2.2. Pose Refinement Research

Pose refinement research aimed at improving coordinate accuracy in human pose estimation models can be categorized into end-to-end methods and pose-processing methods [14]. This research [14] has focused on enhancing the accuracy of the coordinates estimated by human pose estimation models, which is one of the main topics of this paper. Models in [15,16,17,18,19,20,21] are studied using an end-to-end learning approach. Although the implementation methods differ among models, they share the characteristic that pose estimation and refinement occur together within the model. In the case of [19], a method was used that employs iterative error feedback, transferring errors step-by-step within the model and incrementally improving the pose by correcting the model’s estimation results. Similar to other models, the step-by-step pose refinement processes are implemented together with the pose estimation process within the model. In [20], a PRM (Pose Refine Machine) is used to improve the estimated pose within the model at the last step of the pose estimation process. In this study [20], PRM makes more precise pose estimation possible by using high-level discriminative semantic information and low-level spatial information. In [21], a structure was used to estimate human pose through a two-step process. A GPR (Graph Pose Refinement) module in the second step was used to obtain an improved pose. The GPR module was designed as a refinement module with a graph structure that considers the relationship between joints. These kinds of end-to-end refinement modules rely on the estimation results of the pose estimation model for their output values, which does not guarantee that the refinement module will work successfully within the model.
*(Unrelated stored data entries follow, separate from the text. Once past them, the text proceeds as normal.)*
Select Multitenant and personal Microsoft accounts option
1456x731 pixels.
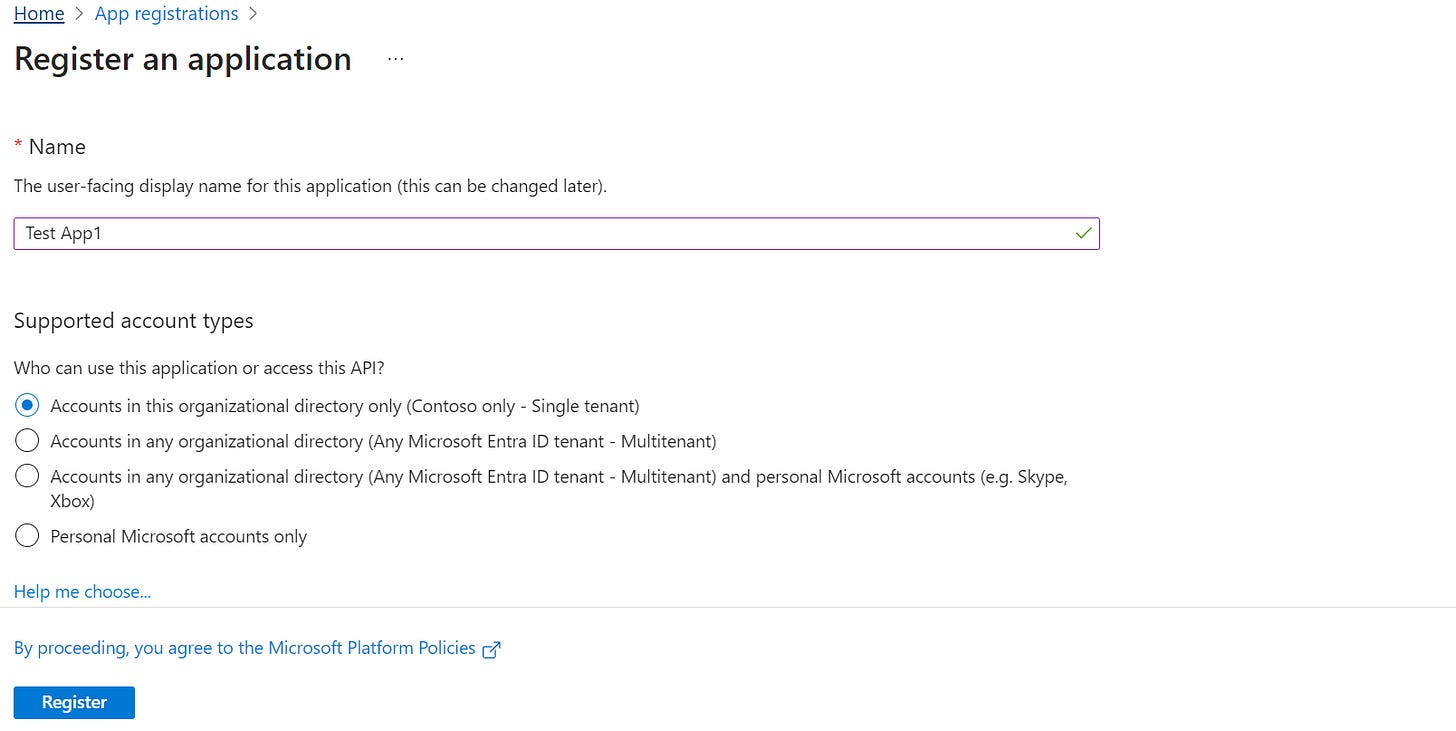click(27, 476)
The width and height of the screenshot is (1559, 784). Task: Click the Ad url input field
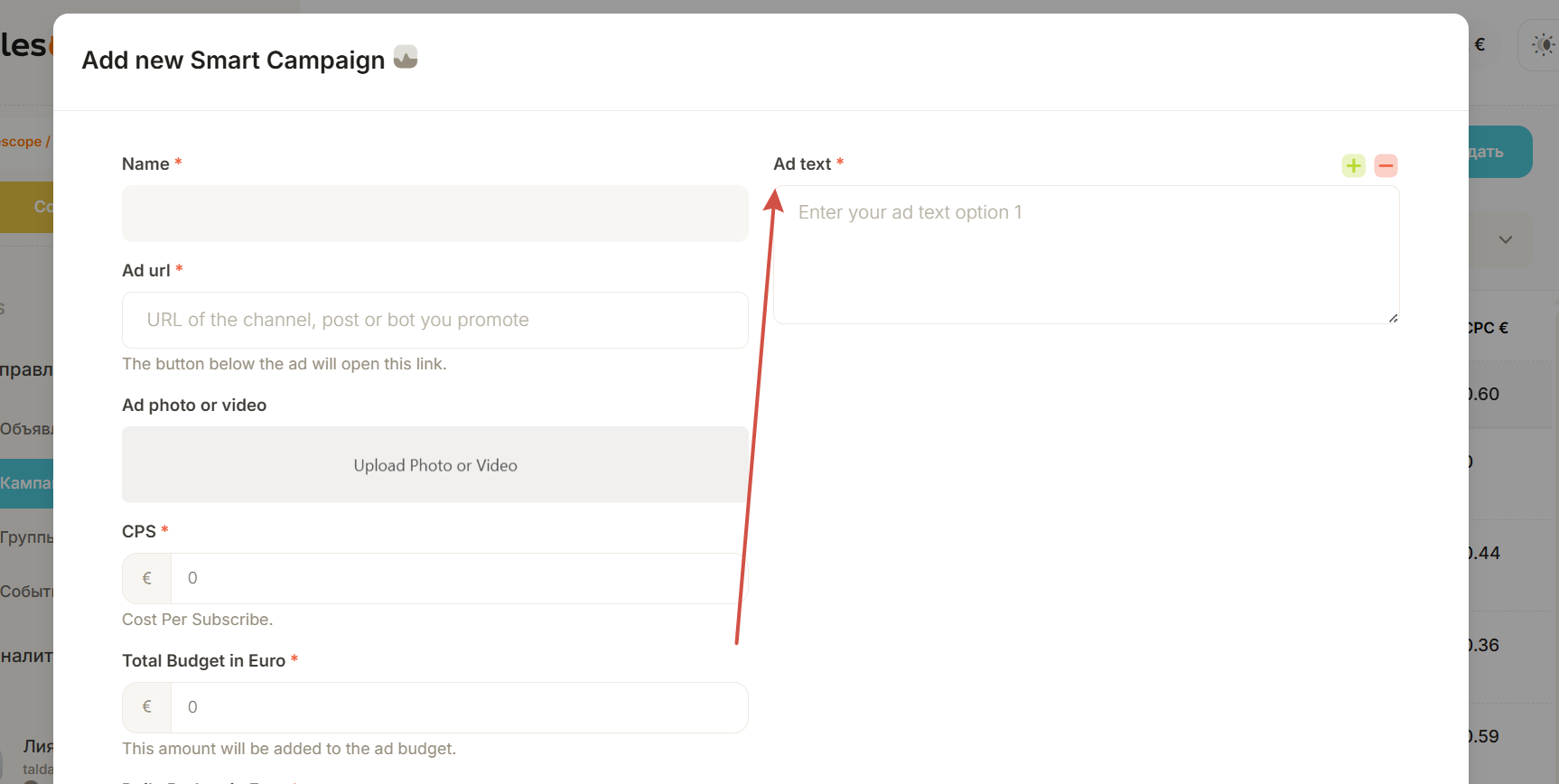click(x=434, y=320)
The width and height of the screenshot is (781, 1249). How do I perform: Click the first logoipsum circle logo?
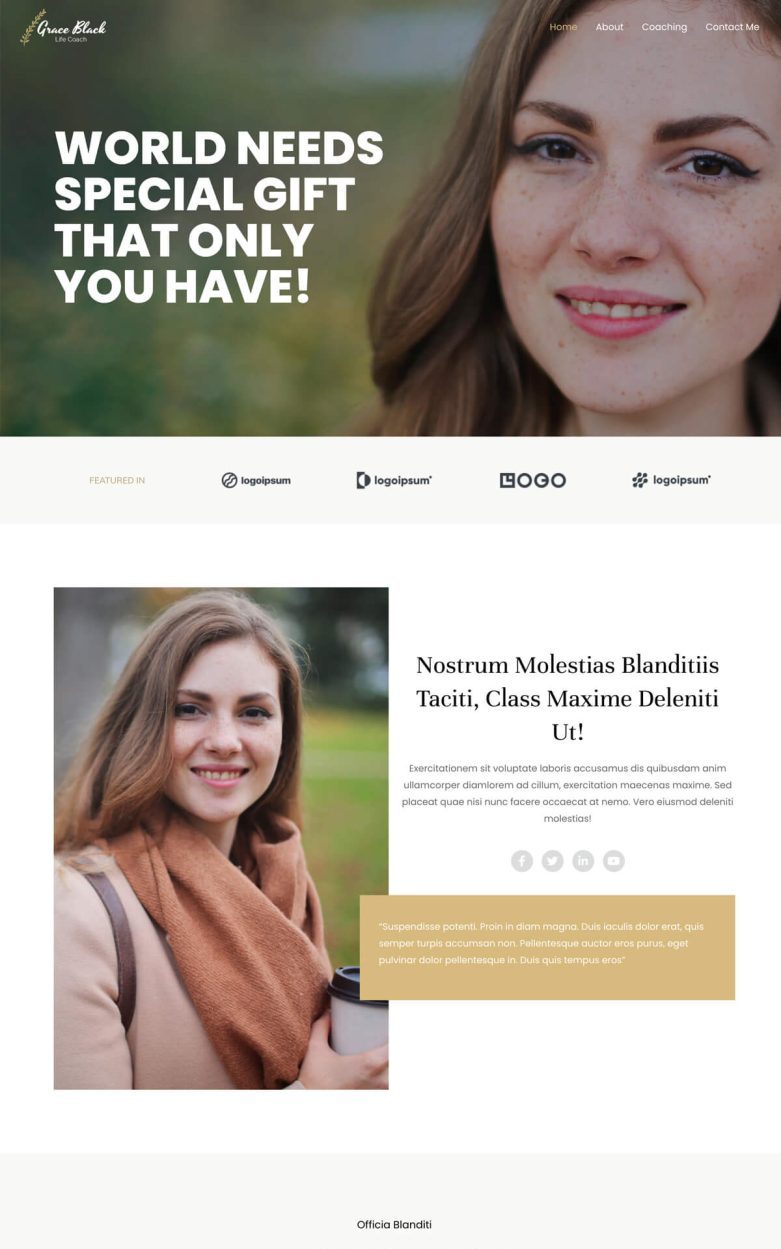click(256, 480)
The models that use a post-processing method in performance refinement research are in [14,22,23]. These models have a network structure that corrects the coordinates by receiving the coordinates output by the human pose estimation model. Similar implementation methods are shown in [14,22], but the method proposed in [14], which showed higher performance, used a method that obtains corrected coordinates by passing the input image and coordinates through a CNN (Convolutional Neural Network) backbone + upsampler structure. In [23], research was conducted to recognize actions using extracted joints, correcting coordinates through a PRM (pose refinement module), and then utilizing them. The PRM used in [23] was designed as a structure that obtains corrected poses by passing through a GCL (Graph Convolutional Layer) and TCL (Temporal Convolutional Layer). Unlike the end-to-end methods that operate within the model, these post-processing methods are applied after the model estimates the coordinates, which reduces model dependency. However, they also present the problem of increased computational requirements due to the additional coordinate correction process.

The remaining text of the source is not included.